I am now aware that some Primary Care Trusts are asking GPs to reduce the number of these admissions by 20%.  This is a curious target. Only 25% of acute admissions are referred into hospital by GPs. The rest of these admissions, all of whom are by definition GP patients and are therefore logged against their names, turn up in hospitals inthe back of ambulances, or are driven there by their friends or relatives when seriously ill.

To deliver the reduction in acute admissions demanded of GPs they either have to stop their referral of people who front up with heart attacks in their surgeries by 80%, or they have to ignore meningitis in children, or send people home with deep vein thromboses. Alternatively, they have to set up roadblocks that prevent ambulances carrying their patients arriving at accident and emergency units.

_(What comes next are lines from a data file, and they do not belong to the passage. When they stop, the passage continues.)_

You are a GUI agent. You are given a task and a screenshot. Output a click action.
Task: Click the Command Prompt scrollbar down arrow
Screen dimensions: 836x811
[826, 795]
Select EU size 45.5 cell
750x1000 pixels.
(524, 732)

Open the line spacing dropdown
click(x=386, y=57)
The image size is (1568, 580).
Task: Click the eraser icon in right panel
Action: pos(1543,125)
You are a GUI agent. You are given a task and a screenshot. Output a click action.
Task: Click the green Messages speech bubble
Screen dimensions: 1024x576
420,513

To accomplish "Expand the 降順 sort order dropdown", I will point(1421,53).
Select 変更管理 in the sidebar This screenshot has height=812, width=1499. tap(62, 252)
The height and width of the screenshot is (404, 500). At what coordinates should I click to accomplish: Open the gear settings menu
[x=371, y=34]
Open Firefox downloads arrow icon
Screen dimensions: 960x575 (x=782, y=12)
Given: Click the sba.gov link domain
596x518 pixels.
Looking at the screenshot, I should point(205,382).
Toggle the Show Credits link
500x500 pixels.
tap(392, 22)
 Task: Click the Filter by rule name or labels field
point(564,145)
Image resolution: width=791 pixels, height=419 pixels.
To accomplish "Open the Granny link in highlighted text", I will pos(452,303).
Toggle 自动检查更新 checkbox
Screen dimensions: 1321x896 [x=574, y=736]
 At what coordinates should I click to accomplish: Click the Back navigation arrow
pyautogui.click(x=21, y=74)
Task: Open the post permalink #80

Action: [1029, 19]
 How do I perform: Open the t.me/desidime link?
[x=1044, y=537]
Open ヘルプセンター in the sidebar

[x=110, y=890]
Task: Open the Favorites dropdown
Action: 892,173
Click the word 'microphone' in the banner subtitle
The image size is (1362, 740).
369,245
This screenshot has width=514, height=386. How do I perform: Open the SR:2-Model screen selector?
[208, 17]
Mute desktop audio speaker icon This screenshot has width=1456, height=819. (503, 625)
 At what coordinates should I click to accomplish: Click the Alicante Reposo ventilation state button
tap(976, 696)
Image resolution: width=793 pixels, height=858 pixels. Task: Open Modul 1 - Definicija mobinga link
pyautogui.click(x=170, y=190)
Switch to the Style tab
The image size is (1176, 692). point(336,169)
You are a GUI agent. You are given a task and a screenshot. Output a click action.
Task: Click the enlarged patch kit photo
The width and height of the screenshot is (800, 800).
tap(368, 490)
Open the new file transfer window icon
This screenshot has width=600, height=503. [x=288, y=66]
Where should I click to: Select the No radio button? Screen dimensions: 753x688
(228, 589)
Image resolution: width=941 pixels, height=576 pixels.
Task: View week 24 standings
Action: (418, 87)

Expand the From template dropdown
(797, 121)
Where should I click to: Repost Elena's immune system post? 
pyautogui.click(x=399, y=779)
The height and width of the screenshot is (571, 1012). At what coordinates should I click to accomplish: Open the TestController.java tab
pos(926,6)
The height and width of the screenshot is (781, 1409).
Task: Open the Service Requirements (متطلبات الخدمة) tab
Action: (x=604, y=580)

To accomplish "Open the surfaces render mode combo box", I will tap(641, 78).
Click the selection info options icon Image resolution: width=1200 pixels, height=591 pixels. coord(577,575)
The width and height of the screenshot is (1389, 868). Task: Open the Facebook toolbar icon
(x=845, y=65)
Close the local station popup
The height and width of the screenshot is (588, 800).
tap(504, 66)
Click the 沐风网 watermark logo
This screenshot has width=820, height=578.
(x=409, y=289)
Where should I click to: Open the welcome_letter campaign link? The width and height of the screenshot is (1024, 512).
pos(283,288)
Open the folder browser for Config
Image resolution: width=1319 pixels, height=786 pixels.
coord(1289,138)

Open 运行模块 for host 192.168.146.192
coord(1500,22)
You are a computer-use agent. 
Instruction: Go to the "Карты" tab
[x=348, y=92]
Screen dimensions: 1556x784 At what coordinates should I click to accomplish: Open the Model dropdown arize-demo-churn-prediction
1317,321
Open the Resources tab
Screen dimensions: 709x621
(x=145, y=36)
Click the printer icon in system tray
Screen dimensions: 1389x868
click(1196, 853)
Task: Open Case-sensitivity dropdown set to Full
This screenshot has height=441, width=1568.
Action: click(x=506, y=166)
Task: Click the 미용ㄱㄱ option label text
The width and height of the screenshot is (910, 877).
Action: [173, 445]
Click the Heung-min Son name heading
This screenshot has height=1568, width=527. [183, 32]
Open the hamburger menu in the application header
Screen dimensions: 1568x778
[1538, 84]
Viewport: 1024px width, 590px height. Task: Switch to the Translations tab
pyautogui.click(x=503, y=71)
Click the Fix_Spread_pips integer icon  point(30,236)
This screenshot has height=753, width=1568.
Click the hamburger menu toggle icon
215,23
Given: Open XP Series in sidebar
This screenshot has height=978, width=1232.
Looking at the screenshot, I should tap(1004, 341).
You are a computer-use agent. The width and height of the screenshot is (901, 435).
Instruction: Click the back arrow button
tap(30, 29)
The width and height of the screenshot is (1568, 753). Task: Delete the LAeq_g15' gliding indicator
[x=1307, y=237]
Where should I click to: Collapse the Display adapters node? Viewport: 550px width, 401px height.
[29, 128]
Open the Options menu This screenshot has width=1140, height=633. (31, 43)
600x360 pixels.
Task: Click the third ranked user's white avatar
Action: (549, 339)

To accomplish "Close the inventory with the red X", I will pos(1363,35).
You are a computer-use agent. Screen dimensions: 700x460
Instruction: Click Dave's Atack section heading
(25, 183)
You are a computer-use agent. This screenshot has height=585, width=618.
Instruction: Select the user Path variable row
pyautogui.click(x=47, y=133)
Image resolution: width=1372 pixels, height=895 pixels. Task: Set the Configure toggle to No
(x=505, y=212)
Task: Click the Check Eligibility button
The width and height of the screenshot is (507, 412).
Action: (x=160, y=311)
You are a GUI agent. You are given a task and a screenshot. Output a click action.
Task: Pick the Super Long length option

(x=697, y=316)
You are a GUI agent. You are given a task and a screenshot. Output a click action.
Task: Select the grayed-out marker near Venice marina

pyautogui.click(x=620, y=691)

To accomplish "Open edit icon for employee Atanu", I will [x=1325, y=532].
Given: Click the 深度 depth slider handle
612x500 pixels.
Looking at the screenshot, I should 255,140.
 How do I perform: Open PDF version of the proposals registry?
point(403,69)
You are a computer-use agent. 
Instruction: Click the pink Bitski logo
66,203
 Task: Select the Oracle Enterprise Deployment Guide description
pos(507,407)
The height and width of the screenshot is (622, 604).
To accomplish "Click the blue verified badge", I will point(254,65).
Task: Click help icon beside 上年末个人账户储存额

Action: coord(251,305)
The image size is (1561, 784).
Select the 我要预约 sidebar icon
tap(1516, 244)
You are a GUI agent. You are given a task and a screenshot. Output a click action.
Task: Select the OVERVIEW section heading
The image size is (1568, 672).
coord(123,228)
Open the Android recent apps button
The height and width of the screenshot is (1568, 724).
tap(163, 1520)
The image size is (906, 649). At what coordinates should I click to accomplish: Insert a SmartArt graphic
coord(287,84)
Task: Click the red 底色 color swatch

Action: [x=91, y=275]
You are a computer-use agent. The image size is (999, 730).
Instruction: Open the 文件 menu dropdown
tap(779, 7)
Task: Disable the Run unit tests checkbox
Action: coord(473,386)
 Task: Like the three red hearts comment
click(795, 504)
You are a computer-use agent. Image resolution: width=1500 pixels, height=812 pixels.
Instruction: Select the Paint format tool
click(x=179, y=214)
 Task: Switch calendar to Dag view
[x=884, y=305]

None of these are very likely, are they?

I wonder how much McKinsey's were paid for this fabulous insight? And I wonder what part of the savings will result from this cut in admissions? I suspect it will be close to 0%.

This is because GPs refer people to hospitals because they are sick,  not because it is fun. And they do so because they know that if they get things wrong they are likely to suffer serious consequences, including being sued, and being referred to the General Medical Council. All of those complaints procedures will, of course, remain intact despite the cuts. But supposedly  McKinsey think that GPs will now take a massive increase in risk to help balance the books of the NHS.

I have a message for McKinsey and Andrew Lansley: they may be stupid, but GPs aren't, and the rest of us should be grateful that GPs will still refer when necessary.